▸ **Task item**
All lines from the one containing "This screenshot has width=1190, height=1587." through the last line of the listing below are to be copied exactly. Exclude the pictures.

>>>>>

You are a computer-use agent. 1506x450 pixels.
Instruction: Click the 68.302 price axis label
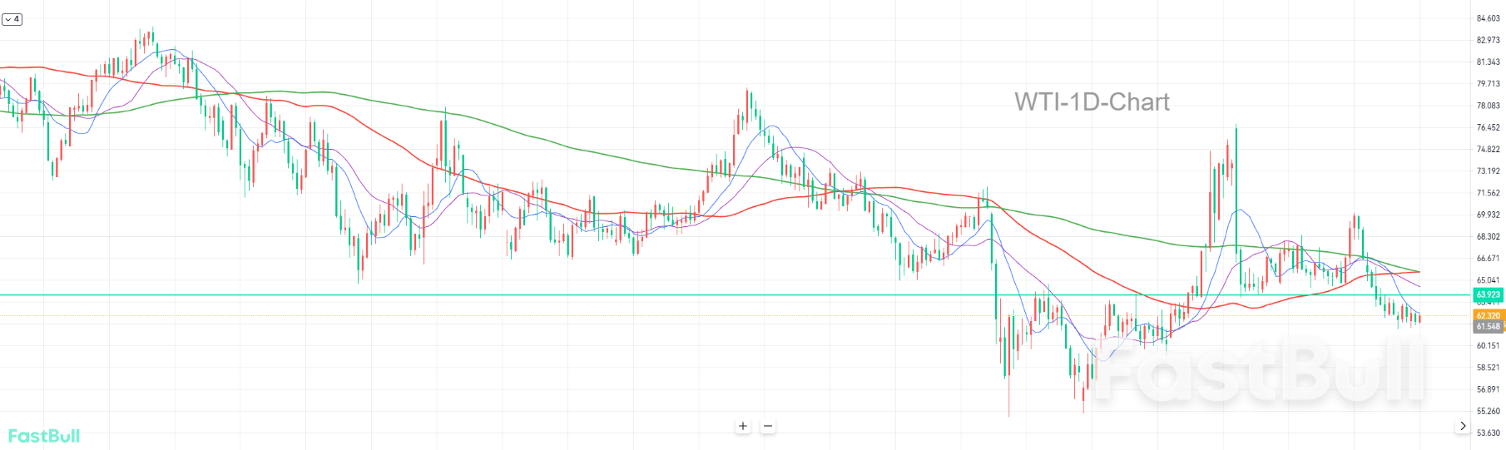(1488, 237)
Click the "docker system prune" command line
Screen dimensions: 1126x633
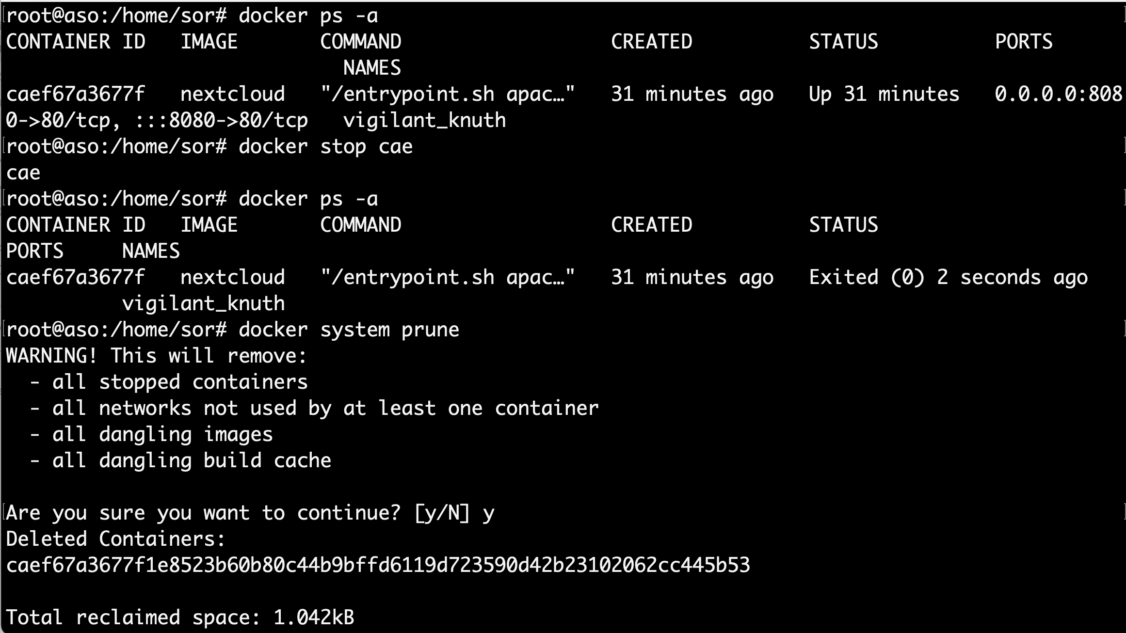tap(349, 330)
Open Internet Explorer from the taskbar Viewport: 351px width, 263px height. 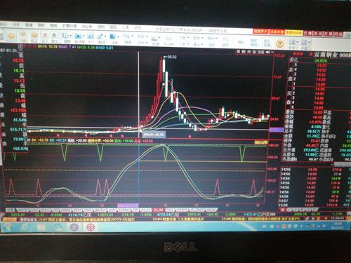coord(25,227)
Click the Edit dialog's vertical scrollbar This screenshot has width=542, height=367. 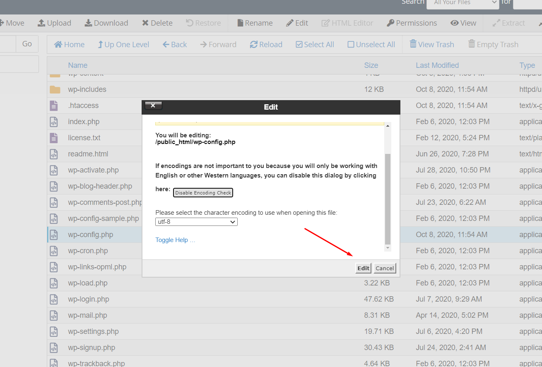388,199
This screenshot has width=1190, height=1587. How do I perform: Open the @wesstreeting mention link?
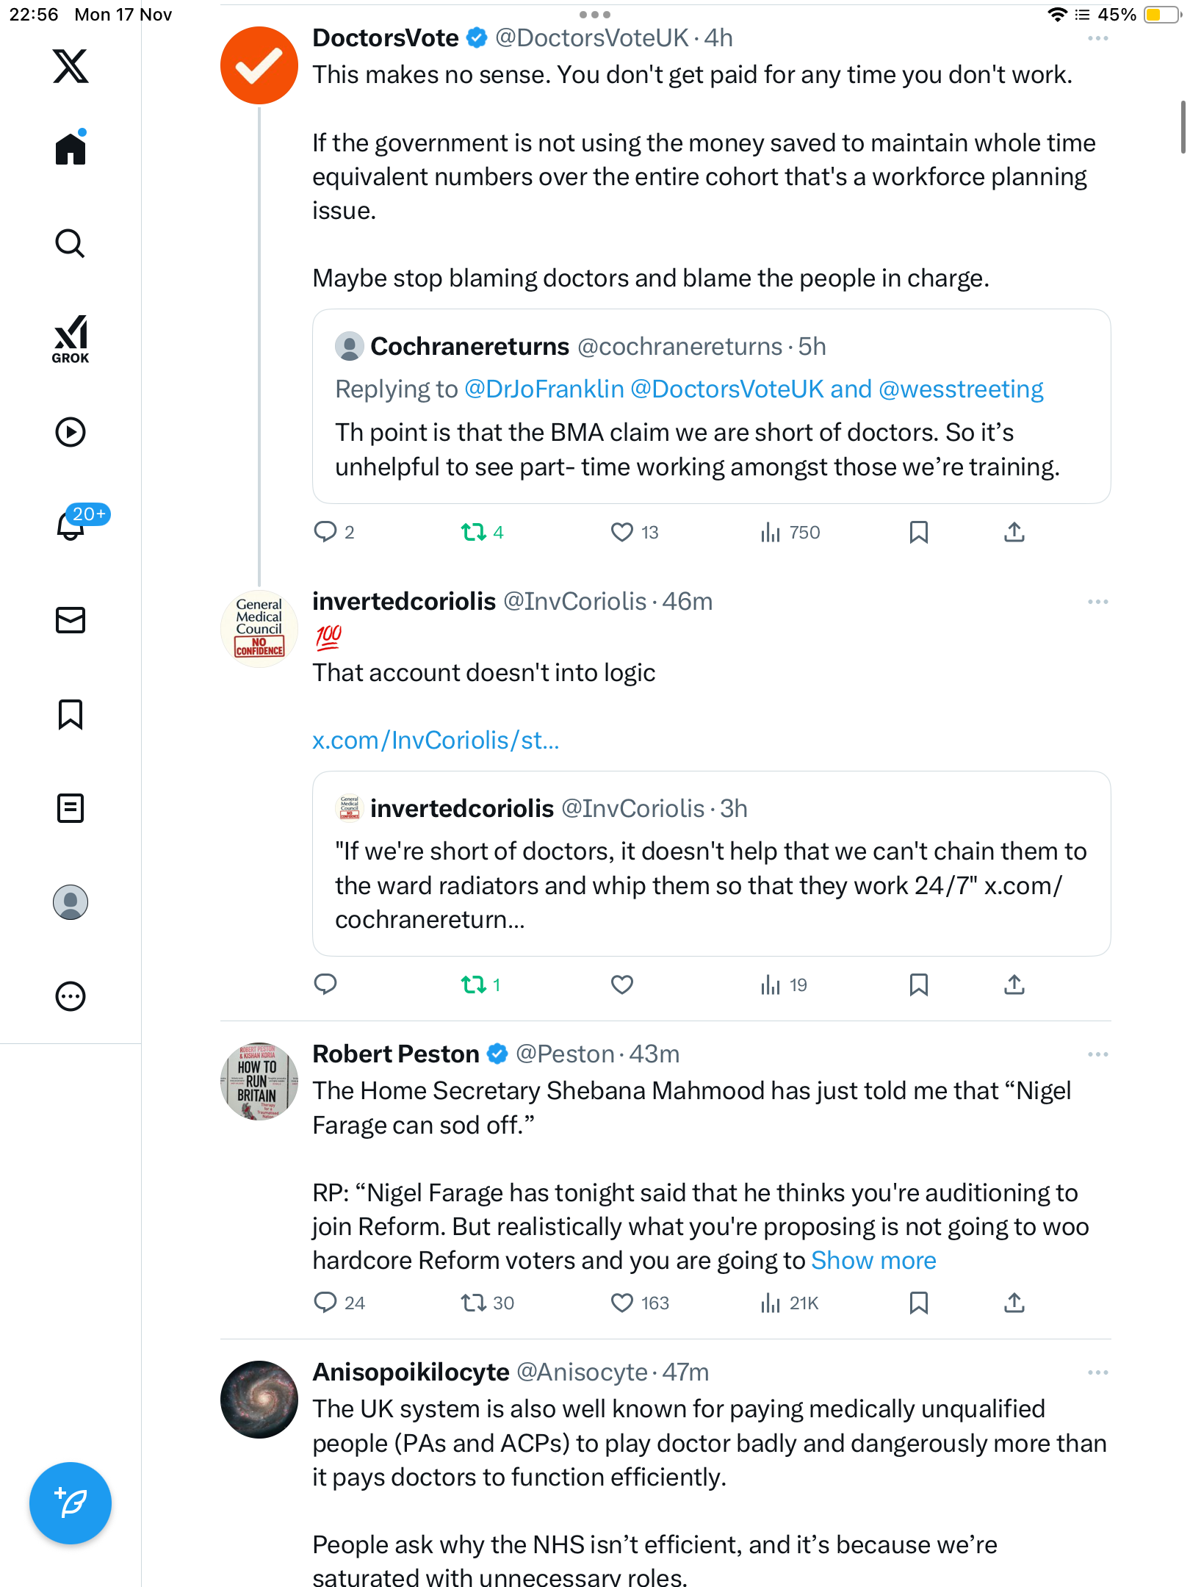961,389
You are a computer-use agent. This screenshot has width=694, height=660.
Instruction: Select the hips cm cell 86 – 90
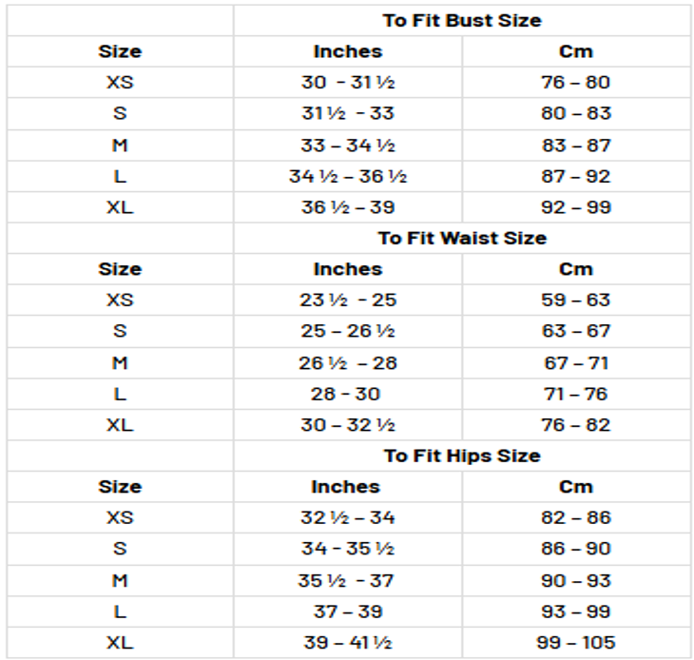coord(575,549)
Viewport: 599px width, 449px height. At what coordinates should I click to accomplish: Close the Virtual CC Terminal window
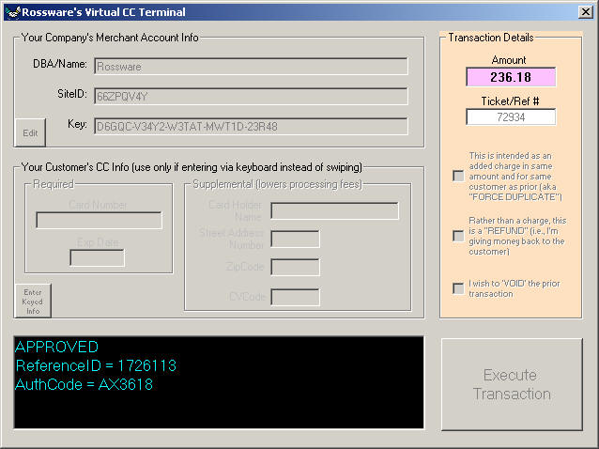[x=585, y=12]
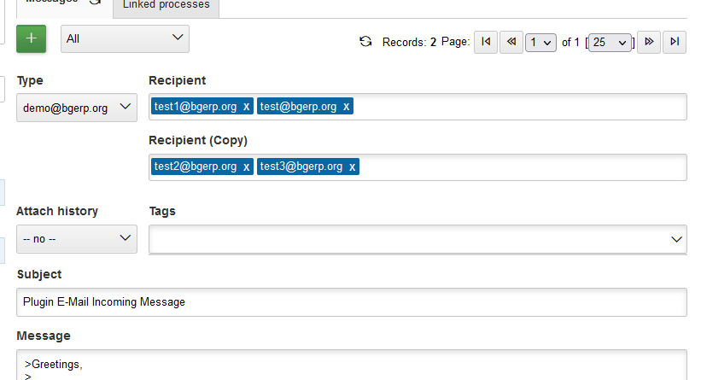Open the page number selector
The image size is (701, 380).
tap(540, 42)
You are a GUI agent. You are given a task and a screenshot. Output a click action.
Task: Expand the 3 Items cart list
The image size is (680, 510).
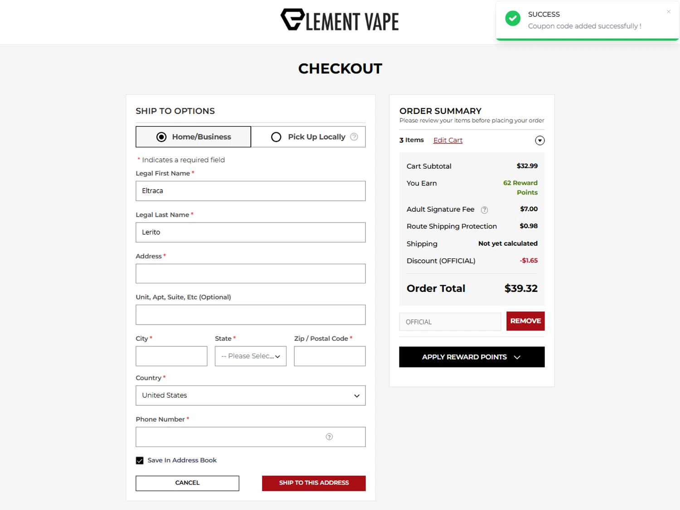539,141
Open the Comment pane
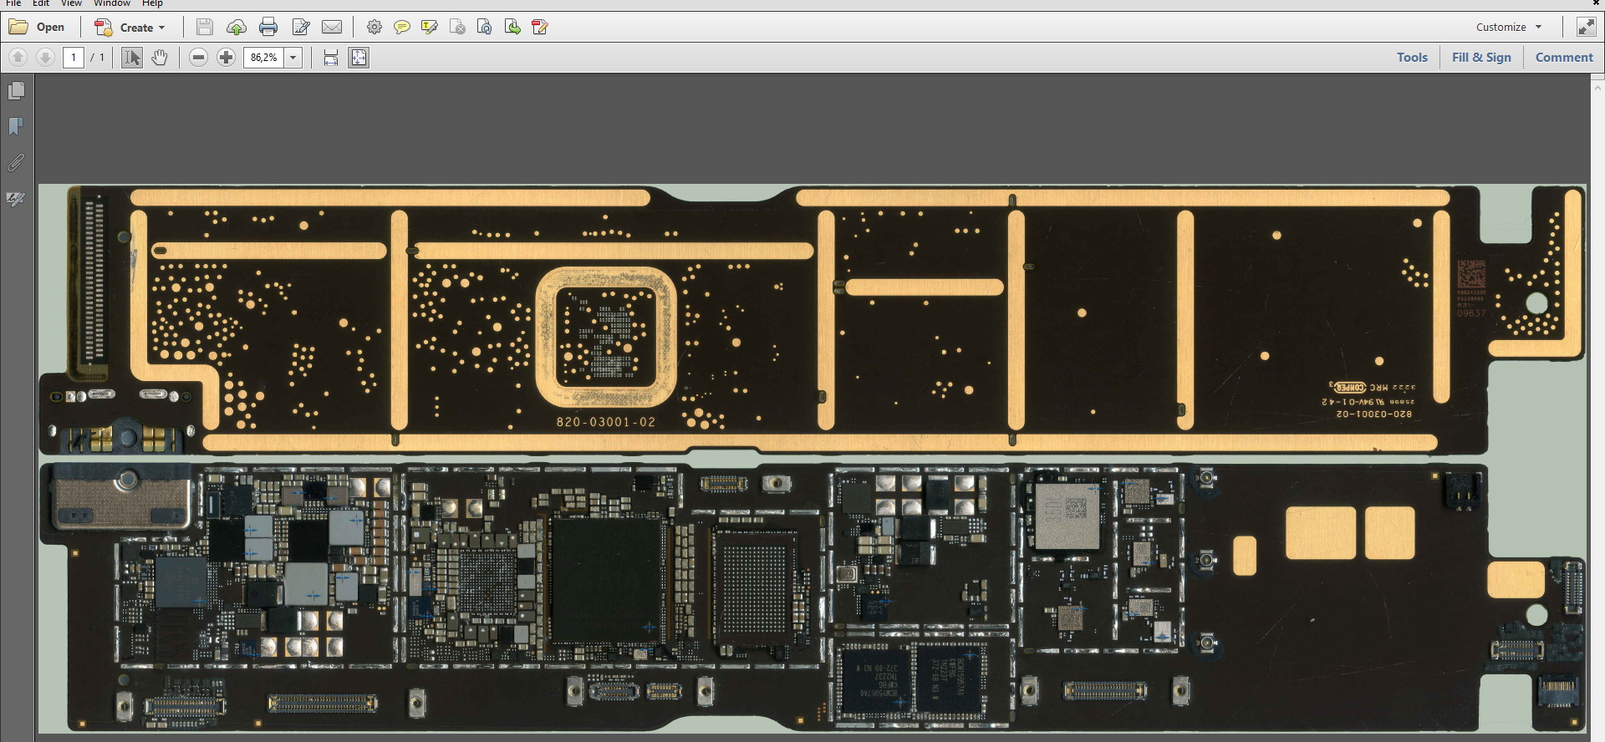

<<<<<

▸ **Solution for this task**
This screenshot has width=1190, height=1587. How do I perform: Open the @wesstreeting mention link?
961,389
You are a computer-use agent. This screenshot has width=694, height=660.
Instruction: Select the hips cm cell 86 – 90
coord(575,549)
Viewport: 599px width, 449px height. At what coordinates should I click to accomplish: Close the Virtual CC Terminal window
[x=585, y=12]
Open the page number selector
The image size is (701, 380).
tap(540, 42)
You are a GUI agent. You are given a task and a screenshot. Output a click action.
Task: Expand the 3 Items cart list
The image size is (680, 510).
539,141
Open the Comment pane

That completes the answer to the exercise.